======== Quoted text ========

At least USA Today made the story its page one lead, instead of just a business story, but it too just notes that the island is a “commonwealth” and that as such it cannot be bailed out as Greece hopes to be, by such international bodies as the International Monetary Fund (IMF) or the European Union. The meaning of the term “commonwealth” is not defined.

The Wall Street Journal ran its report on the bankruptcy on the front of its Money & Investing section, making it clear that the only significance of this story was to the many institutional and individual investors who hold Puerto Rican tax-free bonds in the municipal bond allocation of their investment portfolios. It too failed to explain what it meant to call Puerto Rico a “commonwealth.”

US citizens outside of Puerto Rico, most of whom don’t even know Puerto Ricans are fellow citizens, and not potential “illegal immigrants” to their shores like the Haitians, Dominicans, Cubans and other residents of neighboring islands, are no doubt understandably confused about Puerto Rico’s status, given that Kentucky, Virginia, Massachusetts and Pennsylvania all refer to themselves as “commonwealths” and not as states.

But Puerto Rico is no “commonwealth,” a term which the Oxford dictionary defines as “an independent state or community, especially a democratic republic,” and which Websters dictionary defines as a nation or state or alternatively — in a special category for Puerto Rico and the Northern Mariana Islands, presented without any sense of irony — as “a political unit having local autonomy but voluntarily united with the United States.”

I’m not sure how that last definition got past the editors, though. Puerto Rico is can never, with a straight face, be said to have been “voluntarily united” with the United States. The island was a spoil of war when the US defeated Spain in the Spanish-American War of 1898, and it instantly became a colony under brutal military rule, its indigenous independence movement crushed, and even its native Spanish language barred from public education from 1898 until 1948.

When Puerto Rico’s purely symbolic but powerless elected delegates assembly voted in 1914 to call unanimously for the island’s independence, the US Congress responded in 1917 with the Jones Act, which declared all residents of Puerto Rico to be US citizens, whether they liked it or not (people were given a one-time chance within the next 30 days to renounce that citizenship forever, but nobody since then has had that right).

The Jones Act allowed islanders some local autonomy (all laws are subject to Congressional veto) but it also imposed crippling colonial policies, many of which continue to this day, and have contributed mightily to the island’s current debt crisis. Puerto Rico’s local farming was destroyed in favor of a deliberate US policy of monoculture. It’s women were involuntarily sterilized. And while Puerto Ricans had no vote, its young men were ordered to serve in America’s wars, beginning with WWI. (Actually, at the time of Puerto Rico’s “liberation” from Spain by US forces in the 1898, islanders had more political power and autonomy than they ever have gotten under US domination. Under pressure from a powerful and growing independista movement, Spain had already granted Puerto Rico 18 voting delegates in the Spanish parliament. Yet even today, as a US colony, Puerto Rico only has one non-voting “observer” in the US House of Representatives.)

On the economic front, under the Jones Act, while ships from all over the world pour into US stateside ports delivering cheap goods from abroad, Puerto Rico can only ship its own goods and produce to the mainland on US-flagged vessels — about the most expensive way to ship goods in the world. US goods shipped to Puerto Rico must likewise travel on US vessels. This one act alone has been a principle reason that the island’s Maquiladora-style manufacturing system has collapsed, causing unemployment to soar.

======== Records supplied ========

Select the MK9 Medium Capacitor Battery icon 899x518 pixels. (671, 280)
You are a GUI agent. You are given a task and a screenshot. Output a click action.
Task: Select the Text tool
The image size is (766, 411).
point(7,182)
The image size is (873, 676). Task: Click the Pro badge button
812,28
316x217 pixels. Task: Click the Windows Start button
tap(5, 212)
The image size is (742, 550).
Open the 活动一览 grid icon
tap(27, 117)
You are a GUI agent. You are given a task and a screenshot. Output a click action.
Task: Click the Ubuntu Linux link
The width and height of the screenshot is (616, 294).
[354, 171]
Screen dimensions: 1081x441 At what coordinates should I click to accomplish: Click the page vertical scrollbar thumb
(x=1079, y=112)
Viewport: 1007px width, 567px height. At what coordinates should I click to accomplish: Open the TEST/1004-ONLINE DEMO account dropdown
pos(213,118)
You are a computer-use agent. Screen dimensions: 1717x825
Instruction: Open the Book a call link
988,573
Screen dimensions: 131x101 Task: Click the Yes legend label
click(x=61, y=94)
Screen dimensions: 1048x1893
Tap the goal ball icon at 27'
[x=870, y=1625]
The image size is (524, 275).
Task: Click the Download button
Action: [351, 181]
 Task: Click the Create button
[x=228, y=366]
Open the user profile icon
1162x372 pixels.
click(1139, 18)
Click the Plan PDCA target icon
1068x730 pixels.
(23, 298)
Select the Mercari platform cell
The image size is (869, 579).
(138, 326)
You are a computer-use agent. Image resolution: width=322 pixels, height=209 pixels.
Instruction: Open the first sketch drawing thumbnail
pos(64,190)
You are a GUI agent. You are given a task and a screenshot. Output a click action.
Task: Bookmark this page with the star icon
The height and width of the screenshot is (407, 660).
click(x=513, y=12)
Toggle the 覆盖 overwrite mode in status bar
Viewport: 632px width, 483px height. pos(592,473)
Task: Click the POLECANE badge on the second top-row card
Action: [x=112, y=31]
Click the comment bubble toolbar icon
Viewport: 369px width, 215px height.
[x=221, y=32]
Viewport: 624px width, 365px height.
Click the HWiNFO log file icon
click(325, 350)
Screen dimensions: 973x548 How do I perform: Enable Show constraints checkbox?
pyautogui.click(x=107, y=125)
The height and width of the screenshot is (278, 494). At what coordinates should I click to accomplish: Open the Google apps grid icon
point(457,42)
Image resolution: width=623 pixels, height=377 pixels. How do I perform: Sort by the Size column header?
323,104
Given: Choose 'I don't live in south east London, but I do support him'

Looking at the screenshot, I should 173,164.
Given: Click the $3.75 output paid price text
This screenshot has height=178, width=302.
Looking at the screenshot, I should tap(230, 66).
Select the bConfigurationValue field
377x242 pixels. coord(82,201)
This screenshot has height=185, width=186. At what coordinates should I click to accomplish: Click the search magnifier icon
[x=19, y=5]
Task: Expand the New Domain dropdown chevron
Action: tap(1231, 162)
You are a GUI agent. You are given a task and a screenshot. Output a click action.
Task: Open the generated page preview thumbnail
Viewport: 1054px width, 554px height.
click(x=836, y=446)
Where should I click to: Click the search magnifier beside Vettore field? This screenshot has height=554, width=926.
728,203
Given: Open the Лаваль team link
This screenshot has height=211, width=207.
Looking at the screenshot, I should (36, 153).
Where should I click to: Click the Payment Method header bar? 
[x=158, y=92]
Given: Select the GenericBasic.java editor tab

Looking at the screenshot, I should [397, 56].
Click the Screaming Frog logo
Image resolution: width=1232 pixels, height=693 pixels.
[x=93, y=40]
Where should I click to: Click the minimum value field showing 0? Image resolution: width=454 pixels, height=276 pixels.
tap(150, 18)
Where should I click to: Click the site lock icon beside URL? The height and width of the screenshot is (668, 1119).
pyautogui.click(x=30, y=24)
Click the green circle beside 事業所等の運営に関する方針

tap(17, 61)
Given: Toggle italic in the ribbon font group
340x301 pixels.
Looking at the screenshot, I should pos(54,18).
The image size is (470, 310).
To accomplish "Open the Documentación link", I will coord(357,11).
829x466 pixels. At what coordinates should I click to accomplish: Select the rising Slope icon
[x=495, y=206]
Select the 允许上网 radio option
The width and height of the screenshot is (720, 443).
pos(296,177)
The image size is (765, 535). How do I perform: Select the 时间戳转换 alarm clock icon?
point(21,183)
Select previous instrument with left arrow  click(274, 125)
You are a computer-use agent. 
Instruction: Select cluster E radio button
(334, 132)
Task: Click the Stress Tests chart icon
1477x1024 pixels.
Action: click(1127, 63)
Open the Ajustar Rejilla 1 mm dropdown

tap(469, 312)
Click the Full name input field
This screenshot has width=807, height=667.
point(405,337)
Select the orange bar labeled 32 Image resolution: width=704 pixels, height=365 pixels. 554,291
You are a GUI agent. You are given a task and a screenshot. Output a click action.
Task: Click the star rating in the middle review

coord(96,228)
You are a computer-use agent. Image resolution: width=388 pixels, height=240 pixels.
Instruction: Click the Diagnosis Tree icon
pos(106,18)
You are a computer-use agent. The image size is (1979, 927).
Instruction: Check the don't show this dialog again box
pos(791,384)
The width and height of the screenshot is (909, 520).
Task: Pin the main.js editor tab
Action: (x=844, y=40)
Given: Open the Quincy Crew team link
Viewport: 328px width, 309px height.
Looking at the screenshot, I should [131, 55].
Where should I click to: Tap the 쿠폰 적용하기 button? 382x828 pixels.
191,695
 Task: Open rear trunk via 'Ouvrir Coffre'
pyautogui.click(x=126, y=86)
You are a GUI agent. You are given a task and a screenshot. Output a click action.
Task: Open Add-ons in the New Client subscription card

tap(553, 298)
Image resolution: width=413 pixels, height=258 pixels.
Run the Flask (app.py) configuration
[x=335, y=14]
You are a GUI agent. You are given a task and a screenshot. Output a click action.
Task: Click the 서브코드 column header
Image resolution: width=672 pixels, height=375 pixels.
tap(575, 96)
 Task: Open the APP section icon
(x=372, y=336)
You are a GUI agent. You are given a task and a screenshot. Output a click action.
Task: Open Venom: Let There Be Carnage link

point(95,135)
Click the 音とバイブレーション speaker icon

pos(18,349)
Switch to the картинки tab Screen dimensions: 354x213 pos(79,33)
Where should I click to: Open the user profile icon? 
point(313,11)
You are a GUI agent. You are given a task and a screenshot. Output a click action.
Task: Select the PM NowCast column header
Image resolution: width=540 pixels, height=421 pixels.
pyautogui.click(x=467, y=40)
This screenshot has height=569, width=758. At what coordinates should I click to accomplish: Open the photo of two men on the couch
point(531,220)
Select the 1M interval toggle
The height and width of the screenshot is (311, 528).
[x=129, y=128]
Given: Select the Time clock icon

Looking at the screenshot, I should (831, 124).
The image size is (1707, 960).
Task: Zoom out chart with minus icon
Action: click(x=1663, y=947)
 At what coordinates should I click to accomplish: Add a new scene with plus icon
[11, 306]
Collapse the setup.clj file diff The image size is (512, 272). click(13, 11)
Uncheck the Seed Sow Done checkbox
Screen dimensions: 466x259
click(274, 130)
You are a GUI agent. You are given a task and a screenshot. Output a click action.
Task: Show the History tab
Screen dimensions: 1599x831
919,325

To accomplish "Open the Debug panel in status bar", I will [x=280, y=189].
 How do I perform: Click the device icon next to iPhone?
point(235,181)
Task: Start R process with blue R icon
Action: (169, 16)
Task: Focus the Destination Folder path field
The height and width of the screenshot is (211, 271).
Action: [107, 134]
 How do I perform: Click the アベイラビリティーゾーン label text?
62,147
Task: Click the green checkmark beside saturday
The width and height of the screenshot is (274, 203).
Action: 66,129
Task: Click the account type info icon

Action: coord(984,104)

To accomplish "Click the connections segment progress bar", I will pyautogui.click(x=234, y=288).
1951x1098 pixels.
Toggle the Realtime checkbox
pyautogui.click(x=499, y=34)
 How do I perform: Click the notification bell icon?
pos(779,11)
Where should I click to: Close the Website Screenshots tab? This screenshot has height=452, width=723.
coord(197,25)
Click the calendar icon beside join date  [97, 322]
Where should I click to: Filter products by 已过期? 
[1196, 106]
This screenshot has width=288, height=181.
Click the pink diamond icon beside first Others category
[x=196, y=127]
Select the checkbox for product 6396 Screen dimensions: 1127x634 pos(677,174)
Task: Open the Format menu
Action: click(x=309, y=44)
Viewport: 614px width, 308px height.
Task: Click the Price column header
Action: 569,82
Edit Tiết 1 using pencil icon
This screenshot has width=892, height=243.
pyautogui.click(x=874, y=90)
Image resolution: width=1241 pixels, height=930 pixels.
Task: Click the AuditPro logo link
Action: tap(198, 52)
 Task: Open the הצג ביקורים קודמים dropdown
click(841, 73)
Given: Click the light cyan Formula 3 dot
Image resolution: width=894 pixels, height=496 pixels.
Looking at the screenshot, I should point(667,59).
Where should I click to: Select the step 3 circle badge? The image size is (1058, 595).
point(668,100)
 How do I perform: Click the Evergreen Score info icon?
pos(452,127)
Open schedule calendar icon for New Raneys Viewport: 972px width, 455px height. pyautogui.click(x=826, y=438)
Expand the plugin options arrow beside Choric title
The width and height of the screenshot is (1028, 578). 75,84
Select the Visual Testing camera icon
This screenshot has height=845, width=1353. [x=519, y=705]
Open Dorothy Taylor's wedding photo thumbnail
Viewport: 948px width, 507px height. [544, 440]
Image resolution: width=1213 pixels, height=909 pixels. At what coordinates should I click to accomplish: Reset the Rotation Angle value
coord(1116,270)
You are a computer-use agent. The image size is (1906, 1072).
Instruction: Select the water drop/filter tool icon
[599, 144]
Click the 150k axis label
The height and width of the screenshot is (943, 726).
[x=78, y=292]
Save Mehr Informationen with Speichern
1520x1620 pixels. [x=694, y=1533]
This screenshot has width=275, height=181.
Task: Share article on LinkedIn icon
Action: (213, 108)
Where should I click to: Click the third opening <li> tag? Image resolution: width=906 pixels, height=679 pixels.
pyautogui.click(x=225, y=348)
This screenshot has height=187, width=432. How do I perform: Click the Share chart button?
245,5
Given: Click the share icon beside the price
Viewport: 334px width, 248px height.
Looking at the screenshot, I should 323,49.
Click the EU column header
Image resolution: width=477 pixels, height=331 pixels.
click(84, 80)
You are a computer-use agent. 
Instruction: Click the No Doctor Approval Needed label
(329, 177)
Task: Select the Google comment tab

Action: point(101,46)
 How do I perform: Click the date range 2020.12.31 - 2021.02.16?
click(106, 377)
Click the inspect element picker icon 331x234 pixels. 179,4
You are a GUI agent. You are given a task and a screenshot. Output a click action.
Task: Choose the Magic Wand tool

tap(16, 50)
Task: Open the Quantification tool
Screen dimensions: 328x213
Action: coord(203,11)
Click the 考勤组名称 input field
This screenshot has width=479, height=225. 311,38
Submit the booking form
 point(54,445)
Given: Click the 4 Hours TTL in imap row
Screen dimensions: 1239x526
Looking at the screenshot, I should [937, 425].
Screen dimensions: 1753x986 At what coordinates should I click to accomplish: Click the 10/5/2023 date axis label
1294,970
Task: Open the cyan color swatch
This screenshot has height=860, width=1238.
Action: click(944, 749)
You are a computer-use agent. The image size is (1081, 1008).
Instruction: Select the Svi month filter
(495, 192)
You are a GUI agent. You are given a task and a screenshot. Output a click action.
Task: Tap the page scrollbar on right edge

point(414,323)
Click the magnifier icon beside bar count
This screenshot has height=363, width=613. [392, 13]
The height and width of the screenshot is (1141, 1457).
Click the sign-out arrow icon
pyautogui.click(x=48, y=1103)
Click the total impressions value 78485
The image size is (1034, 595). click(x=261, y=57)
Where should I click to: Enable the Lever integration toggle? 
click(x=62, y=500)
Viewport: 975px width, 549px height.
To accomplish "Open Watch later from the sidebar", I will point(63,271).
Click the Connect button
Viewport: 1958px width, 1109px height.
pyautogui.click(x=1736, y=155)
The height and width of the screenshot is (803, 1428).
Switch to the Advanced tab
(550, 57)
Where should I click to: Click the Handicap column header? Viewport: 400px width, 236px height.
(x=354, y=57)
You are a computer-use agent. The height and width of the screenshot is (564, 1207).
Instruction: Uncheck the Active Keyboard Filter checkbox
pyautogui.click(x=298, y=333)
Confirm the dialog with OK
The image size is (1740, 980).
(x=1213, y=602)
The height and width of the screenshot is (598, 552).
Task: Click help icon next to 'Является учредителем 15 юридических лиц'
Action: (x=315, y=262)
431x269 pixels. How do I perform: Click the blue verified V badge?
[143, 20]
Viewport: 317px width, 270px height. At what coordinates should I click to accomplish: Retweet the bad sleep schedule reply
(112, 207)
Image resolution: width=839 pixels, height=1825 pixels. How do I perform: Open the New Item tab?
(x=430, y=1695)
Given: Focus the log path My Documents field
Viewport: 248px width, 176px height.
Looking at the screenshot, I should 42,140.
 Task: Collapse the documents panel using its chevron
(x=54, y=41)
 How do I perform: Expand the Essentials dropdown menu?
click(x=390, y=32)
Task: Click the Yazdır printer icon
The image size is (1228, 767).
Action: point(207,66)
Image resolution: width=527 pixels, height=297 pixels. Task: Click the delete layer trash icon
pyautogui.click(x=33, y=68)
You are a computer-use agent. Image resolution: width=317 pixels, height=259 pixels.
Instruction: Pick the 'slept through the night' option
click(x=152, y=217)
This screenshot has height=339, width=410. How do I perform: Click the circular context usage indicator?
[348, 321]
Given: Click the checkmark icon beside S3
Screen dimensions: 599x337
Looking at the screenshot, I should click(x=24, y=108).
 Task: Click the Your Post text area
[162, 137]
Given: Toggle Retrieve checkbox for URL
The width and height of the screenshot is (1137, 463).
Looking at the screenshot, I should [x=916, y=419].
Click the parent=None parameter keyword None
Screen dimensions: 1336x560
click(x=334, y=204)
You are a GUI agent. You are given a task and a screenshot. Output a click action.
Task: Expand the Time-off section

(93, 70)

========

#### Written instruction 1
In the text on Puerto Rico's status, edit the stretch from "On the economic" to "unemployment to soar." so that "mainland" becomes "continental United States".
#### Written instruction 2
Which US states does the text on Puerto Rico's status say refer to themselves as "commonwealths"?

#### Complete output 1
On the economic front, under the Jones Act, while ships from all over the world pour into US stateside ports delivering cheap goods from abroad, Puerto Rico can only ship its own goods and produce to the continental United States on US-flagged vessels — about the most expensive way to ship goods in the world. US goods shipped to Puerto Rico must likewise travel on US vessels. This one act alone has been a principle reason that the island’s Maquiladora-style manufacturing system has collapsed, causing unemployment to soar.

#### Complete output 2
Kentucky, Virginia, Massachusetts and Pennsylvania.